As in all cooperative oncology groups, COG trial clinical research associates report AEs via case report forms using the National Cancer Institute Common Terminology Criteria system. However, data are lacking “on the sensitivity, specificity, and positive and negative predictive values of AE reporting on pediatric or adult cooperative group oncology trials,” Dr. Miller explained.
Their study sought to determine these operating characteristics for AE reporting for the most recently completed clinical trial for de novo AML, a phase 3 study evaluating standard chemotherapy with or without gemtuzumab with standard chemotherapy, cytarabine, daunorubicin, and etoposide, which enrolled 1,022 patients between August 14, 2006, and June 15, 2010 at 171 treating cancers. For this trial alone, 11,791 AEs were reported, she said. Two abstractors performed chart abstraction for 164 patients (613 courses of chemotherapy for 12 targeted toxicities covering all of the major organ systems: cardiovascular (hypertension, hypotension), respiratory (hypoxia, adult respiratory distress syndrome [ARDS]), focal eosinophilic necrosis/gastrointestinal (anorexia, typhlitis), hematologic (disseminated intravascular coagulation [DIC], infectious disease [microbiologically proven Viridans group sepsis (VGS)], microbiologically proven invasive fungal infection), neurologic (pain, seizure), and renal (acute renal failure).
Presence or absence of each of the 12 toxicities was determined for each chemotherapy course, and sensitivity, specificity, positive predictive value, and negative predictive value determined by comparing COG data to the gold standard of chart abstraction data. Age, gender, race, and ethnicity were determined from COG data.
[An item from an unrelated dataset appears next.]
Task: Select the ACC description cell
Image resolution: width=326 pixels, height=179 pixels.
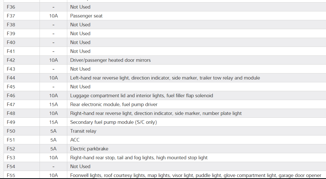Action: pyautogui.click(x=75, y=140)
Compared with all patients enrolled on the trial, the 164 patients were younger (mean age, 8.3 vs. 9.4 years; P = 0.032), and a larger percentage was African American (16.5% vs. 10.4%; P = 0.054). No differences were observed in gender (female, 53.1% vs. 49.8%; P = 0.441) or ethnicity (Hispanic, 16.5% vs. 18.9%; P = 0.753).
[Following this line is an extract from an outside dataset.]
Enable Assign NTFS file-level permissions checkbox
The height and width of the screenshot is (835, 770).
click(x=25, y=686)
In the COG AE report, rates of toxicities ranged from 0.3% of courses (seizure) to 12.5% of courses (anorexia). In the chart abstraction data, rates of toxicities ranged from 0.3% of courses (seizure) to 40.0% of courses (pain).
Sensitivity of COG AE report data was less than 50% for eight toxicities, including hypertension (27.3%), hypoxia (19.8%), ARDS (36.4%), anorexia (30.9%), typhlitis (28.6%), DIC (11.8%), VGS (41.8%), and pain (17.1%). The positive predictive value ranged from 40% (ARDS) to 97.7% (VGS).
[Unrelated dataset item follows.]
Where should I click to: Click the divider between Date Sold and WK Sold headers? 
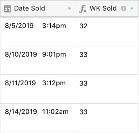pos(76,9)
“Cooperative group oncology trials have led to dramatic improvements in outcomes for children with cancer, but the current method of reporting adverse events is inefficient and potentially ineffective,” Dr. Miller said. “Work is ongoing to further refine these estimates and to develop improved AE reporting methodologies.”
She said AE reporting is underfunded in cooperative oncology groups: only $2,000 reimbursement is provided for all costs per patient. Excluding AEs, 360 data points per patient were captured on the AAML0531 study, or $5.55 per data point.
The next steps are to complete chart abstraction on the remaining 210 patients; examine AE-level and center-level variation, to determine if there is a pattern to non-reporting or if missing data occurs at random; and to determine if ICD-9 code and resource utilization data from external data sources increases sensitivity and positive predictive value of AE report.